Seguindo a linha de pensamento da primeira fonte citada e confirmando as informações transmitidas pela mesma, realça que «os muitos proprietários que têm contestado a legalidade da servidão de acesso, têm sido alvo de represálias, algumas inimagináveis numa sociedade de direito»,vivendo situações como: a proibição de entrada no portão principal de visitas, pessoal doméstico, jardineiros e serviços de entrega; interdição de obras devidamente licenciadas, porque os empreiteiros e mão de obra foram barrados; interdição de acesso às instalações do Health Club, Clube de Golf e Centro de Equitação; recusa de entrega dos dispositivos eletrónicos que abrem automaticamente as várias cancelas espalhadas pela zona Norte; o depósito de grandes volumes de entulho e lixo de jardim nos portões de acesso às moradias por funcionários da Quinta da Marinha Original, «que envergonhadamente pediam desculpa, alegando que tinham recebido ordens de Miguel Champalimaud» e a constatação da distribuição de circulares por todas as propriedades com indicação de nomes e moradas de quem tinha interposto processos judiciais.

«A cobrança mensal do montante equivalente a meio SMN reveste-se de uma importância financeira muito apreciável para Miguel Champalimaud.

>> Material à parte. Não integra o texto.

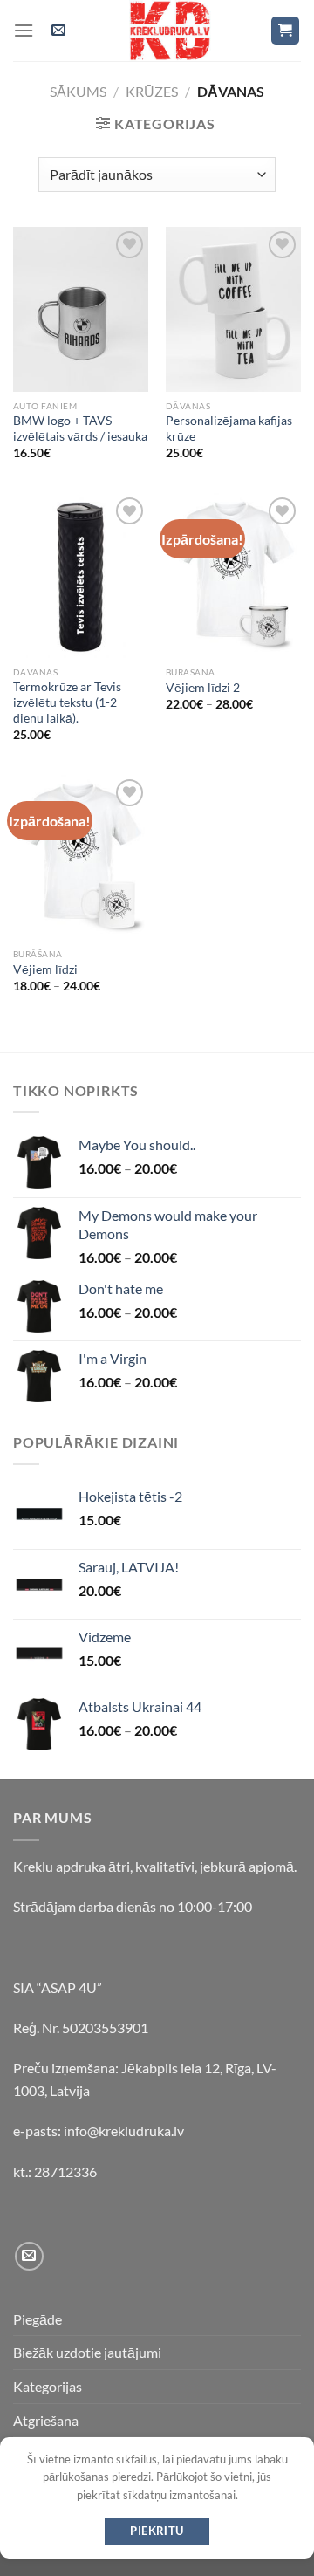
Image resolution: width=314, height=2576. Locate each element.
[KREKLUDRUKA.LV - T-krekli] (170, 30)
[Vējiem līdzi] (80, 857)
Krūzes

Grosso modo, este mecanismo já lhe terá permitido arrecadar cerca de 8 milhões», observa, justificando que «têm sido interpostas várias ações judiciais a questionar a legalidade da servidão de passagem que, de acordo o Código Civil, pressupõe uma situação de encrave absoluto ou relativo do prédio», o que, como foi descrito inicialmente, não está a acontecer.

«Foi solicitado ao Tribunal, no caso de ser validada a legitimidade da servidão, que fosse este a determinar o valor do pagamento a ser efetuado à Quinta da Marinha, tal como a lei prevê. Nos casos de que tenho conhecimento, o Tribunal decidiu favoravelmente aos proprietários», e ficou estipulado que estes não teriam de efetuar qualquer pagamento para terem acesso às suas moradias. «Pelo que julgo saber, a maioria destes processos foi litigada pelo advogado Rui Bandeira, que representa igualmente proprietários alemães, que moveram uma ação coletiva, em nome de todos os residentes, que a ser julgada procedente, pode acabar definitivamente com a prática de cobrar pelo acesso», finaliza, indo ao encontro da mesma esperança que as restantes fontes entrevistadas têm: de que seja feita justiça.

Recorde-se que, em declarações ao Nascer do SOL, a CMC informou que «na Quinta da Marinha há espaços (vias de acessos, bermas, canteiros, etc) públicos e privados. Estes em concreto são privados. Os munícipes não pagam pelo acesso/usufruto das vias públicas. Nem na Quinta da Marinha, nem em qualquer local do concelho. Na realidade, trata-se de uma disputa entre dois privados (Quinta da Marinha SA e a empresa Zaphira, responsável pelas obras do Condomínio Bloom Marinha), ou seja, é uma situação do foro jurídico privado, dado que não foi danificado qualquer espaço verde do domínio público ou dano em mobiliário urbano». O Nascer do SOL tentou contactar Miguel Champalimaud mas, até à hora de fecho desta edição, não obteve qualquer resposta.